Tuesday, January 08, 2019

Arizona child forced to wear scarlet badge by school

Life is hard enough for adults to deal with.  We [adults] shouldn't be making it harder for children and young adults.  From Jennifer Lansman's "My Child Has to Show Her Entire School That She’s Failing With a ‘Scarlet Badge’" at the ACLU:

When my daughter Jordan began her junior year at Mingus High School in Cottonwood, Arizona, she immediately felt stigmatized. On her first day of school, the school’s administration forced Jordan to wear a bright red identification badge. Everyone on campus knows what this “scarlet badge” means. Upperclassmen at Mingus wear grey colored badges, but any junior or senior student with missing credits are given a red badge, and it doesn’t signify courage.
Publicly shaming my child and countless of other students for falling behind academically is wrong. I know how hard my daughter is working to get her grades up, and I know how discouraged she feels when she walks into school every morning with the “scarlet badge.” Yet she knows that every time a teacher or fellow student sees her red badge they think less of her.
In September, Jordan, her friend Jonah, and one other student took initiative and went directly to Mingus High’s school board. They shared how the “scarlet badge” was leading to an increase in bullying, harassment, and discrimination. The board listened to their comments and only revoked the badge for one student who has a learning disability. They did not change the policy.
I decided to contact the ACLU of Arizona’s Demand to Learn campaign. Aimed at eliminating practices that lead to student withdrawal, I wrote to them about my concerns with the “scarlet badge.” I worried that the academic pressure that the “scarlet badge” inflicts in students can lead to further disengagement from class. What’s more, Mingus is one of the few high schools in the area we live in. Transferring schools is not an option for students who are bullied for struggling academically.

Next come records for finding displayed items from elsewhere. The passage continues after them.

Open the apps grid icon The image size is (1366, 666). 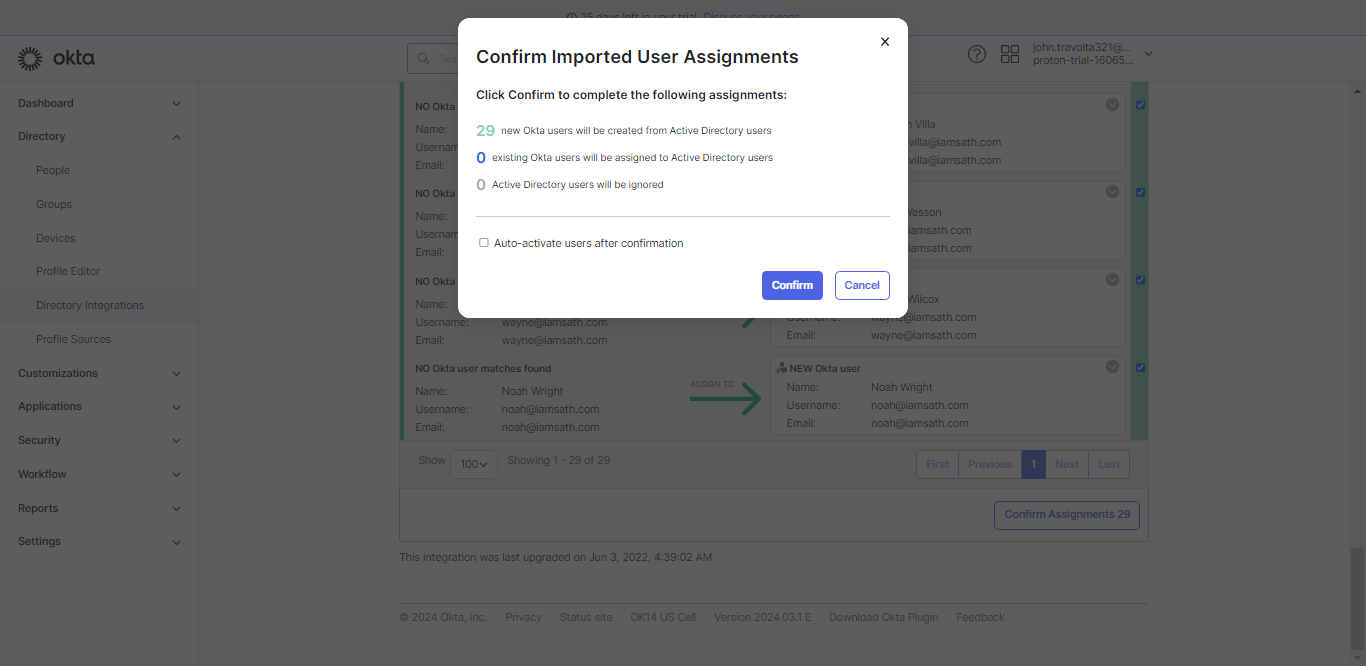pyautogui.click(x=1010, y=54)
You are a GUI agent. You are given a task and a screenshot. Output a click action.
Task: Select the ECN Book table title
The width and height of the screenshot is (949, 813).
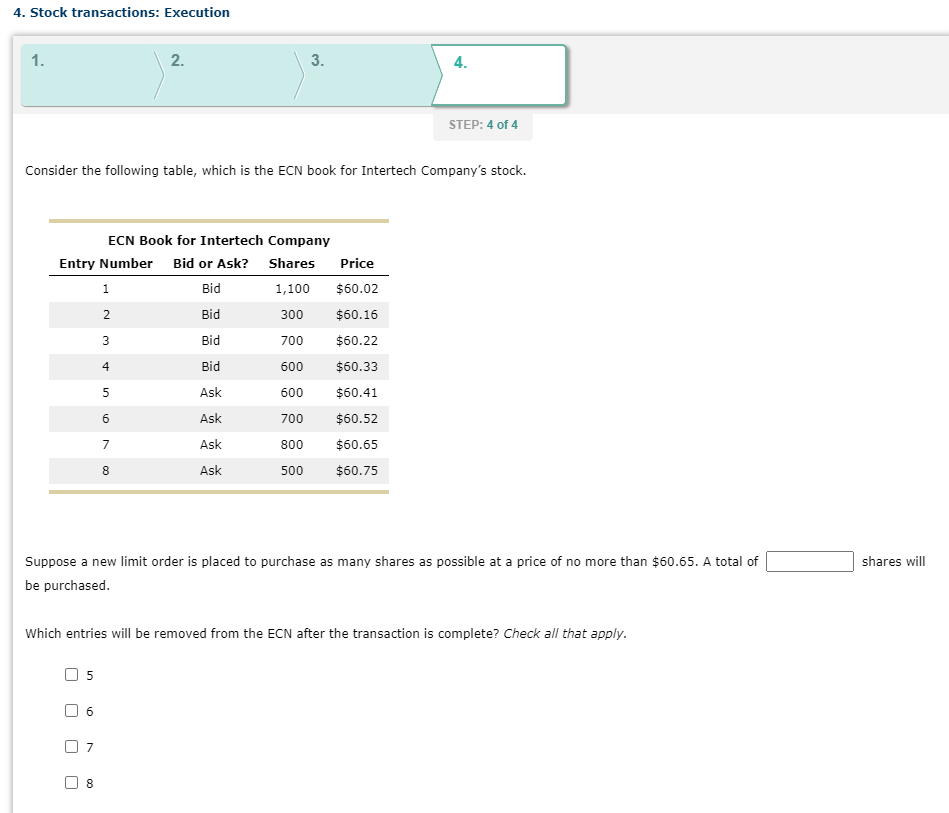[219, 240]
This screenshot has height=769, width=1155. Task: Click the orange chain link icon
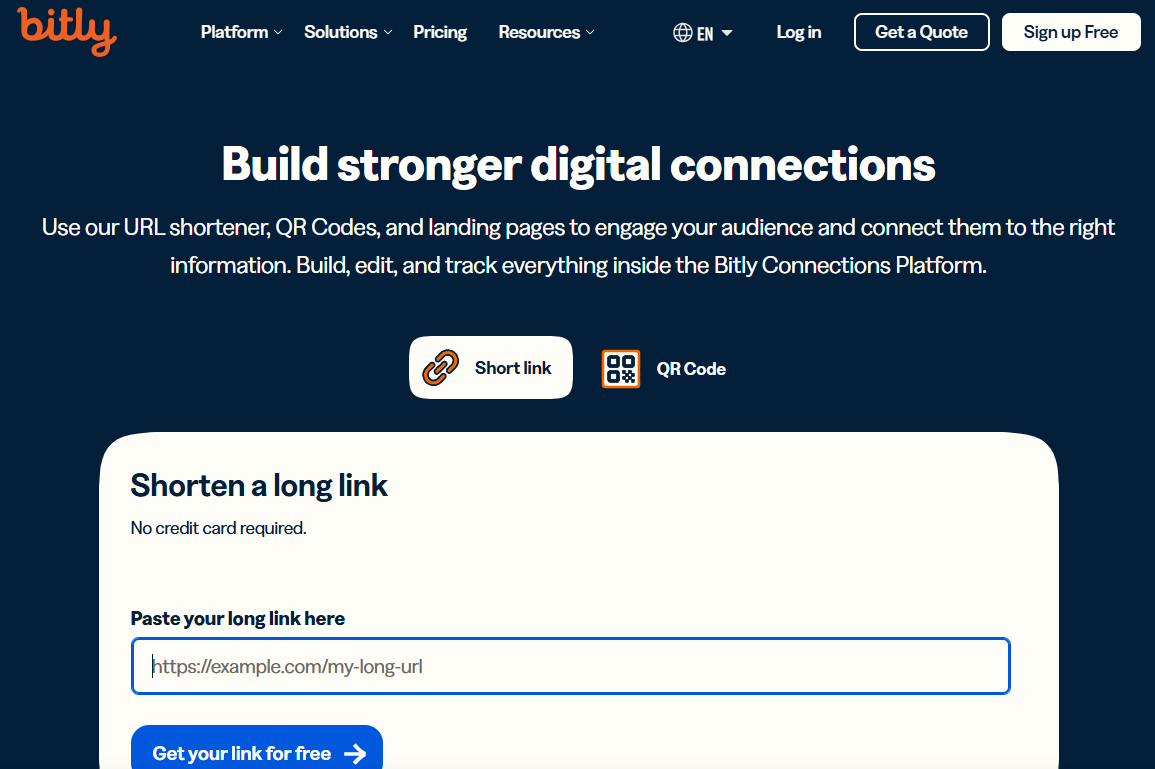click(x=440, y=368)

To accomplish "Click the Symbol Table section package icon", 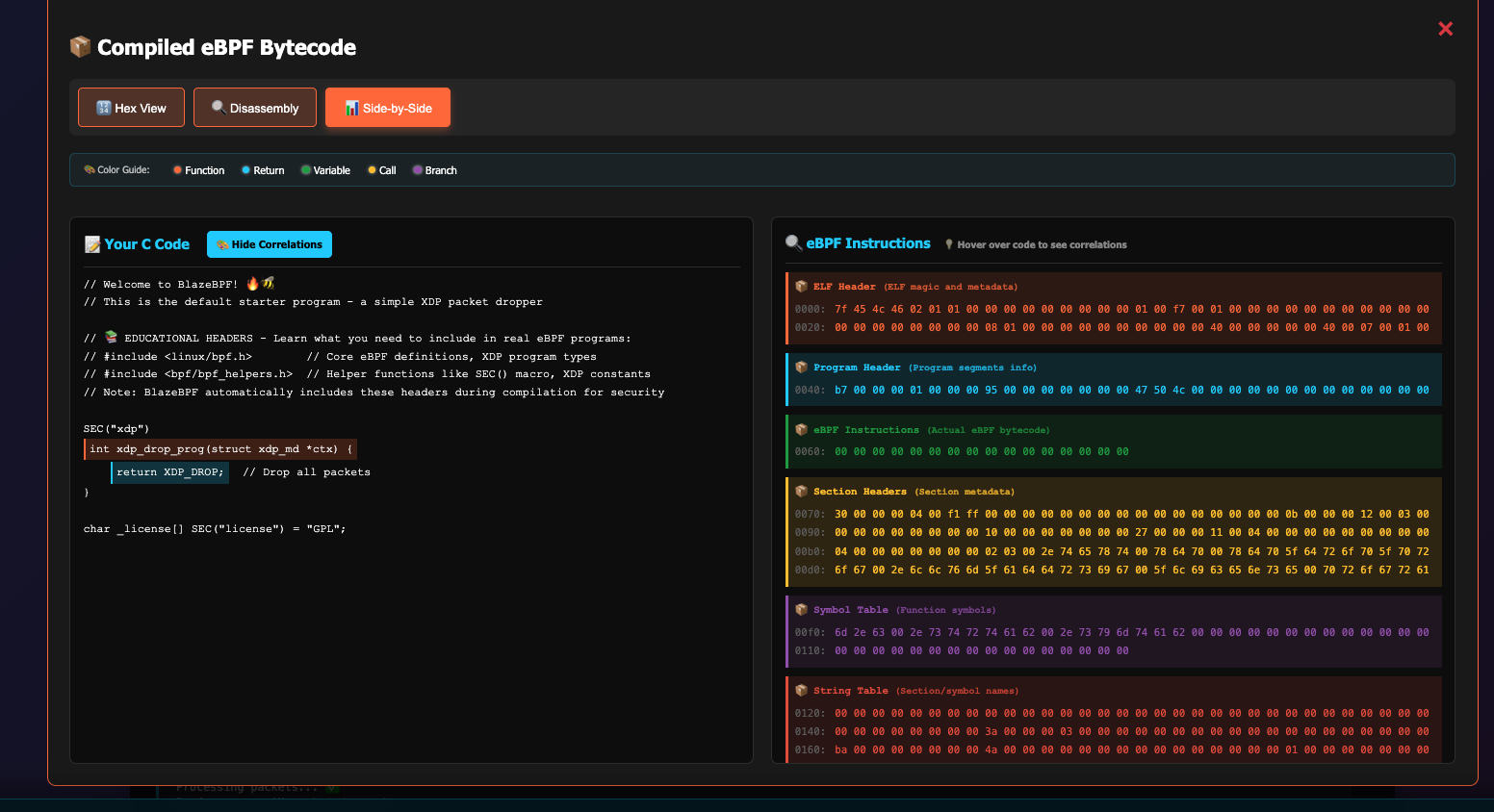I will coord(801,610).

The ACLU of Arizona sent a letter to Mingus, notifying them that their badge scheme is unlawful. A student’s academic information is private, but the “scarlet badge” forces certain upperclassmen to display their sensitive academic information to everyone on campus. This is a violation of the Family Education Rights and Privacy Act. Under FERPA, public schools may only disclose student education records to authorized school officials, such as teachers. Fellow students are not authorized officials.